More info flying around the blogosphere about the hot topic of self and e-publishing. Kristine Kathryn Rusch has another good blog on the subject. She talks about things indies should watch out for in the publishing world, not re-inventing the wheel, etc. Similarly, Jamie Rubin opines about a few things self-publishers should do in order to stand a chance in the market. Chuck Wendig has some smart things to say about writing life. First off, he suggests we need more writer rock stars. (Though we need fewer rock stars who fashion themselves writers.) I couldn't agree more. He's also got a few writing tips, presented in his own inimitable way, about how you can improve your writing.
Here's another smart article about "The Jewel Hinged Jaw". John Stevens breaks it down for the uninitiated.
There are few things about mainstream novels that bug me more than the constant parade of stock phrases and cliches which pass as writing. The NYTimes has got an article about a computer that has analyzed just that.
News of the government's attempts to ban coverage of the train crash in China reminds me of this article. It's hard to imagine China becoming more Orwellian, but Chan Koonchung thinks it can.
You know you've wondered about it. I know I have. Cracked.com has a list of a few technologies noticably absent in famous science fiction films.
The Atlantic wonders where all the trippy space colonies have gone.

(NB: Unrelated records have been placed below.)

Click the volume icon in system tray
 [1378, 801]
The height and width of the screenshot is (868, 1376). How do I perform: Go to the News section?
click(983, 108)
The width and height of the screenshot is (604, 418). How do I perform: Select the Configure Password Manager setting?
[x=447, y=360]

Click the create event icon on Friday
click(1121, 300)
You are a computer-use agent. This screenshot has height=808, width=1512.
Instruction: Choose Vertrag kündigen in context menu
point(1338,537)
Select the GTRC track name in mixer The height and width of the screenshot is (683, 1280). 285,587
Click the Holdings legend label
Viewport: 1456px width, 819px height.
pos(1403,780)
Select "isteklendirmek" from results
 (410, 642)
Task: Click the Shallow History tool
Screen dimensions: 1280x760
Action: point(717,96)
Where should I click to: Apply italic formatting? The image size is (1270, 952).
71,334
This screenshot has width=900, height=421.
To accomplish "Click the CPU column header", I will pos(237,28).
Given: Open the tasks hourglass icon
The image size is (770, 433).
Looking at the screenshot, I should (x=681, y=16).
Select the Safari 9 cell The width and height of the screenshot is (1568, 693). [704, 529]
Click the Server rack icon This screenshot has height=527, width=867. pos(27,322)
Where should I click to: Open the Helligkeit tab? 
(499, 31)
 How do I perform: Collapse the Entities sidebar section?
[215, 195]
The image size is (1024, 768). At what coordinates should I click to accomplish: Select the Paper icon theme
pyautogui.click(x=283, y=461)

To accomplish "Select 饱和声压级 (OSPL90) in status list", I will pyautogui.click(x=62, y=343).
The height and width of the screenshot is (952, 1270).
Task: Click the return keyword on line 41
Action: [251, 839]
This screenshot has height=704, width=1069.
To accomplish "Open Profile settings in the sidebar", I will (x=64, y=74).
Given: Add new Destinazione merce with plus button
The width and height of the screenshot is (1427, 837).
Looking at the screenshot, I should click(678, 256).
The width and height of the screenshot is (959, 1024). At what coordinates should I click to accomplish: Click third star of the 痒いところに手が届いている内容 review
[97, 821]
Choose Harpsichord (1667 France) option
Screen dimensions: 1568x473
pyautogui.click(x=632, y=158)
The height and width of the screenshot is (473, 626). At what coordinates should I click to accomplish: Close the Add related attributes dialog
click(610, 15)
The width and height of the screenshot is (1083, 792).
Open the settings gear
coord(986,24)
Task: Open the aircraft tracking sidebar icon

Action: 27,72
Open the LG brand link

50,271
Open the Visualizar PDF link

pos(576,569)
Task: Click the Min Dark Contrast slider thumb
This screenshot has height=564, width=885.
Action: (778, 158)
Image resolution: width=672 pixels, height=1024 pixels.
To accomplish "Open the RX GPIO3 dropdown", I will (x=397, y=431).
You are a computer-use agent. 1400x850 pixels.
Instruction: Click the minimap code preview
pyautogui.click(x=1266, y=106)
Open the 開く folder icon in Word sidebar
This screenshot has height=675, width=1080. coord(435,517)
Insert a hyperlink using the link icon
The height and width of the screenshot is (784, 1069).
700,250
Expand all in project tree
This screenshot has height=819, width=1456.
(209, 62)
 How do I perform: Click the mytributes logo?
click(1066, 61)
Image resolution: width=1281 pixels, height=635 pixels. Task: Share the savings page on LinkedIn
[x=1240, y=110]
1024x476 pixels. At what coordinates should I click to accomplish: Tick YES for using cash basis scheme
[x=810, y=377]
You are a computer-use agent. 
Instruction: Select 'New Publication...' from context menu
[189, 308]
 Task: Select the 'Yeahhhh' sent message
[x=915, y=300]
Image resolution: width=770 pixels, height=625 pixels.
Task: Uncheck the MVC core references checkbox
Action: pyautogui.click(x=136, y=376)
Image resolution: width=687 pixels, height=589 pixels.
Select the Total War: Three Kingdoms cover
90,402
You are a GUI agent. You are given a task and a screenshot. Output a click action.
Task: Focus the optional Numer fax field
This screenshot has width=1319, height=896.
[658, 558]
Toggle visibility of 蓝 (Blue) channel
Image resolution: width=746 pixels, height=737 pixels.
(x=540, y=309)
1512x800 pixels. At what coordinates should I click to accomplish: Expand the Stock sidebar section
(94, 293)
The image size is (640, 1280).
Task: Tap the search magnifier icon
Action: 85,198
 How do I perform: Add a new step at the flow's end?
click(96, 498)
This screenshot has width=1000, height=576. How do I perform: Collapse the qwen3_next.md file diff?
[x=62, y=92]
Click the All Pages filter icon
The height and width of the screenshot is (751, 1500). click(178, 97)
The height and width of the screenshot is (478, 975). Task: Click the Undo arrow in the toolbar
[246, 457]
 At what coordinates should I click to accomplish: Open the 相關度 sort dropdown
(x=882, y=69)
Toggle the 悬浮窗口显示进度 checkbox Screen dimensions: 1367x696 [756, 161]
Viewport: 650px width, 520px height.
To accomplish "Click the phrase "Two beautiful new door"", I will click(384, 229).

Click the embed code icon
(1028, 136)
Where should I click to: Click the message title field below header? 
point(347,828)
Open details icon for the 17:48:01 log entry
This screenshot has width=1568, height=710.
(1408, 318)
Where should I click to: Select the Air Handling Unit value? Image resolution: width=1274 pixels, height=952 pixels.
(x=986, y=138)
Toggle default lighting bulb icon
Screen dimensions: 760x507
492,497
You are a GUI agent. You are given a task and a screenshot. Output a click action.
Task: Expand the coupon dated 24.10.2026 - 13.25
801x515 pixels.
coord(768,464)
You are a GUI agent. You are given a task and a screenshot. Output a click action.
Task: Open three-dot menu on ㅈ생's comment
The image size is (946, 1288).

Catch-22, by way of Thomas Ligotti.
I picked up the collection of Edgar Allan Poe's Haunt of Horror this weekend. The comic adapts and updates the classic stories, printed alongside of the originals. To my tastes, they run about 50/50, some are certainly more inspired than others. The art by Richard Corben is classic and varies in style, but the writing is uneven. I'm not keen on adding vampires to a Poe story, that's a big step backwards. Call me old-fashioned.
I also grabbed Motel of the Mysteries, written by David Macauly. You know, that guy that did those awesome books like Castle and Pyramid. This is a satire by way of cautionary tale, more at home in "Heavy Metal" than the children's section of the library. The book runs a little long, runs out of steam before the final page, but there's plenty of chuckles and sly jabs at both culture and cultural studies.